Régime spécial en médecine : un contrôle renforcé des admissions pour la rentrée 2026-2027 au Tchad

Dans une tentative de réponse à la demande croissante d’accès aux études médicales, le ministère tchadien de l’Enseignement supérieur, de la Recherche scientifique et de la Formation professionnelle a énoncé des règles strictes concernant les admissions en régime spécial dans les Facultés des Sciences de la Santé humaine. Une circulaire en date du 11 septembre 2026, signée par le ministre Dr Sitack Yombatina, stipule ces nouvelles directives.

Un besoin de régulation

Le régime spécial d’admission, destiné à offrir des opportunités exceptionnelles d’études médicales, doit désormais faire face à une demande qui ne cesse de croître. Selon le ministère, ce régime n’est pas un droit mais une mesure d’exception. L’objectif déclaré est de maintenir la qualité de la formation médicale en assurant un encadrement pédagogique et hospitalier adéquat.

Pour ce faire, le nombre d’étudiants admis en régime spécial ne doit pas excéder 50 % des effectifs totaux admis au concours régulier de l’année 2026. Ce seuil est mis en place pour s’assurer que les capacités d’accueil des facultés ne soient pas dépassées et ainsi garantir une formation de qualité.

Critères d’admissibilité précisés

La circulaire détaille également des critères rigoureux pour les candidats désirant postuler à ce régime. Ils doivent être de nationalité tchadienne, âgés entre 18 et 22 ans, et titulaires d’un baccalauréat série C ou D avec une moyenne générale d’au moins 12/20. De plus, il est requis d’obtenir une moyenne minimale de 10/20 en Biologie et en Mathématiques.

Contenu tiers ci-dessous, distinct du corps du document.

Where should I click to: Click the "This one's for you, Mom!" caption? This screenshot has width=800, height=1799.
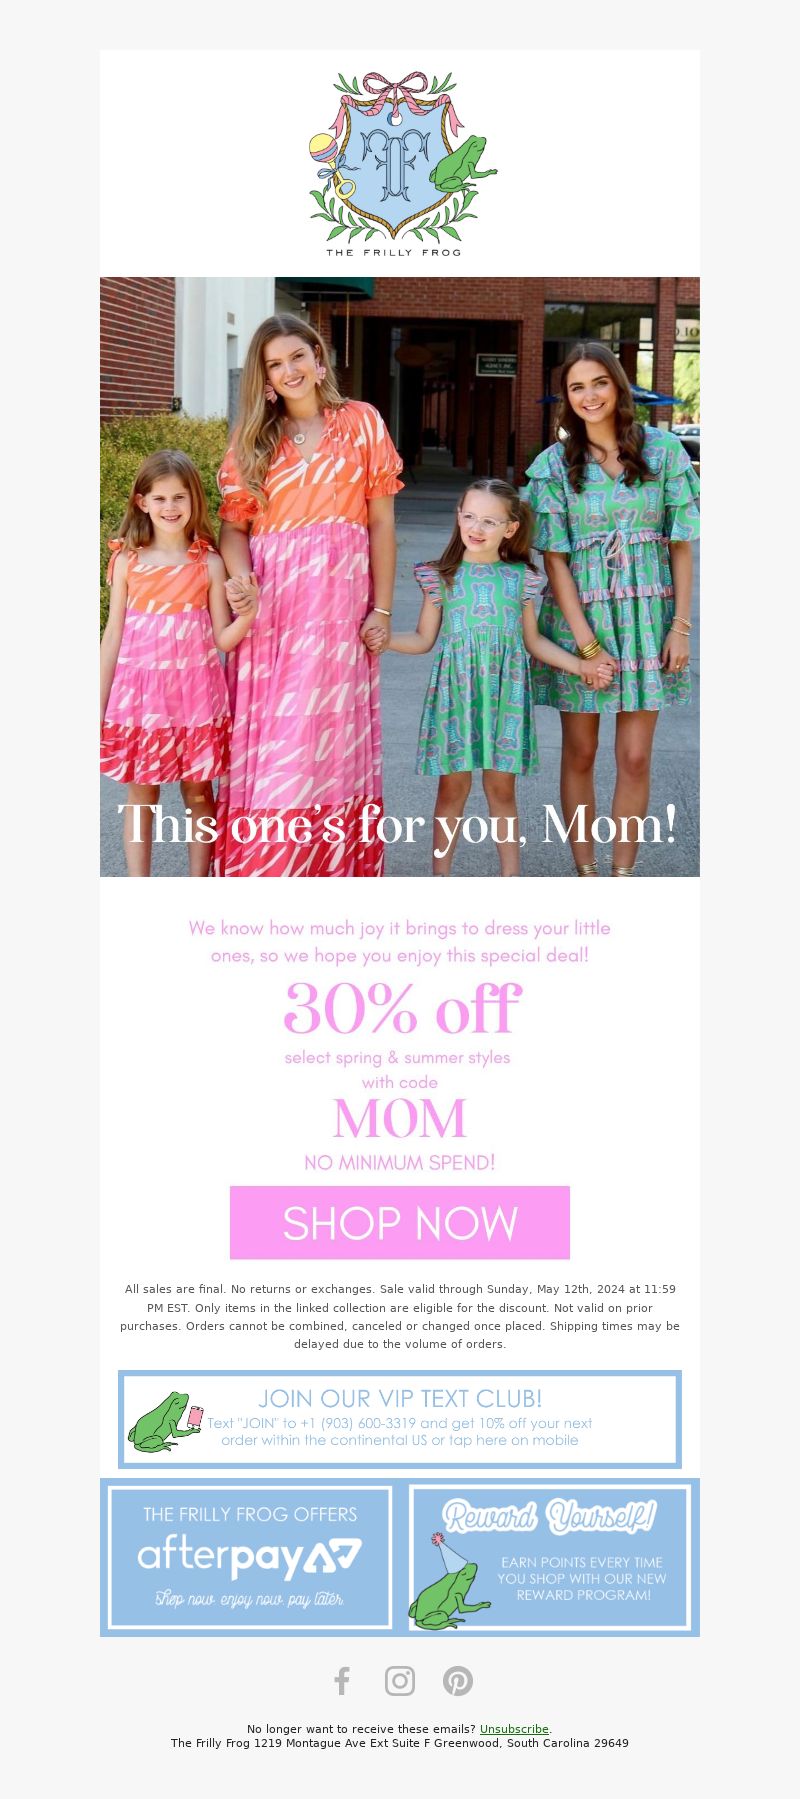[398, 826]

Une commission dédiée sera chargée de la sélection des candidats admissibles.

Vers une évaluation nécessaire

Le ministère a indiqué que cette nouvelle directive, en vigueur pour l’année académique 2026-2027, sera évaluée à la fin de l’année. En fonction de cette évaluation, elle pourrait être soit maintenue, adaptée, ou supprimée dès la rentrée 2027-2028. Cette mesure vise à ajuster en permanence le cadre éducatif aux besoins et aux ressources du pays. Les étudiants déjà inscrits sous le régime spécial pourront cependant continuer leur cursus jusqu’à son terme.

Conséquences et perspectives

Ces mesures viennent en réponse à l’augmentation massive des candidatures pour le régime spécial d’admission dans le domaine médical. Elles reflètent un souci de qualité et de soutenabilité au sein du système éducatif tchadien, tout en posant la question de l’adéquation entre l’offre de formation et la demande des jeunes tchadiens.

Toutefois, ces restrictions pourraient également engendrer des défis, comme une pression accrue sur le concours régulier, ou une attente renforcée des étudiants pour satisfaire aux nouvelles exigences. À long terme, l’objectif du ministère semble être de rationaliser les admissions afin d’assurer une homogénéité dans la qualité de la formation médicale et de répondre aux besoins réels du système de santé du pays.

En conclusion, alors que la demande pour les études en sciences de la santé continue de grimper, le Ministère de l’Enseignement supérieur du Tchad semble déterminé à harmoniser capacité d’accueil et qualité de l’enseignement. Cette régulation stricte pourrait marquer une étape vers un système éducatif plus équilibré et durable. Seul le temps dira si cette politique portera ses fruits.